现在给定多个排列,问每个排列最少各需多少次操作才能变得严格递增。
输入格式:
第一行一个整数 $ t(1 \le t \le 10^4) $,表示将要给出的排列数。
接下来 $ 2t $ 行,每两行描述一个排列:首行一个整数 $ n(1 \le n \le 2 \times 10^5) $,表示排列的长度;下一行 $ n $ 个整数,描述排列 $ p $。
保证 $ \sum n \le 2 \times 10^5 $。
输出格式:
$ t $ 行,每行一个整数,表示使第 $ i $ 个排列变得严格递增所需要的操作数。
题目描述(英文):
You are given a permutation $ p $ of length $ n $ (a permutation of length $ n $ is an array of length $ n $ in which each integer from $ 1 $ to $ n $ occurs exactly once).
You can perform the following operation any number of times (possibly zero):
1. choose two different elements $ x $ and $ y $ and erase them from the permutation;
2. insert the minimum of $ x $ and $ y $ into the permutation in such a way that it becomes the first element;
3. insert the maximum of $ x $ and $ y $ into the permutation in such a way that it becomes the last element.
For example, if $ p = [1, 5, 4, 2, 3] $ and we want to apply the operation to the elements $ 3 $ and $ 5 $, then after the first step of the operation, the permutation becomes $ p = [1, 4, 2] $; and after we insert the elements, it becomes $ p = [3, 1, 4, 2, 5]$.

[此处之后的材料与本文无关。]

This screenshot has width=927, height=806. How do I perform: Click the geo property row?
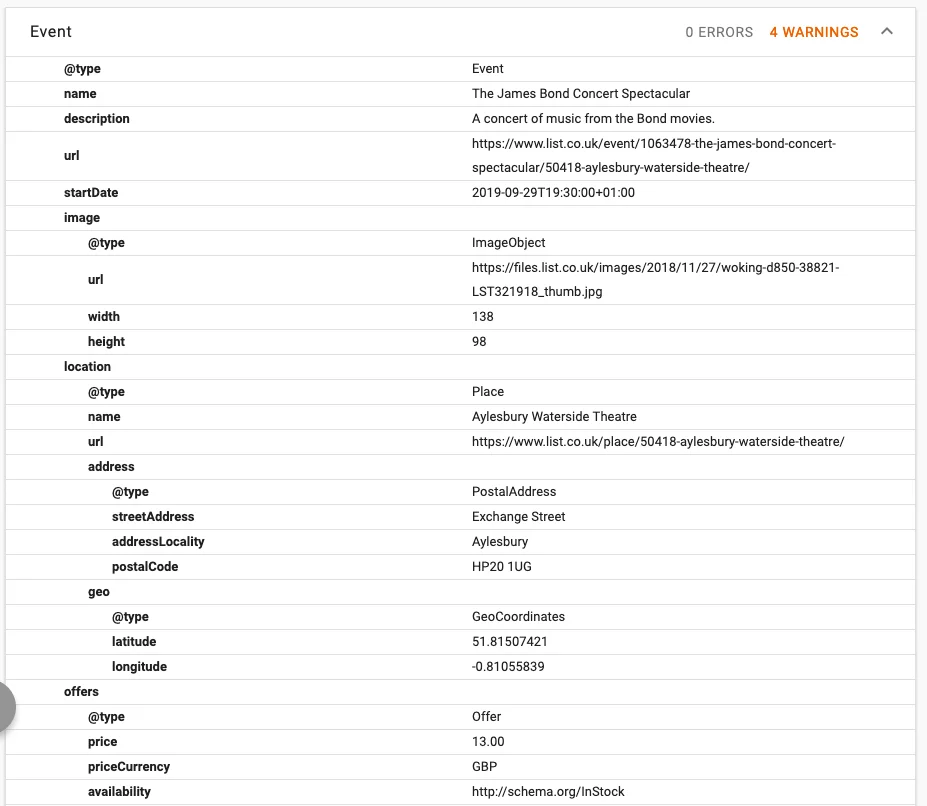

Your task is to calculate the minimum number of operations described above to sort the permutation $ p $ in ascending order (i.e. transform $ p $ so that $ p_1 < p_2 < \dots < p_n $).
输入输出格式:
输入格式:
The first line contains a single integer $ t (1 \le t \le 10^4) $ — the number of test cases.
The first line of the test case contains a single integer $ n (1 \le n \le 2 \cdot 10^5) $ — the number of elements in the permutation.
The second line of the test case contains $ n $ distinct integers from $ 1 $ to $ n $ — the given permutation $ p $.
The sum of $ n $ over all test cases doesn't exceed $ 2 \cdot 10^5 $.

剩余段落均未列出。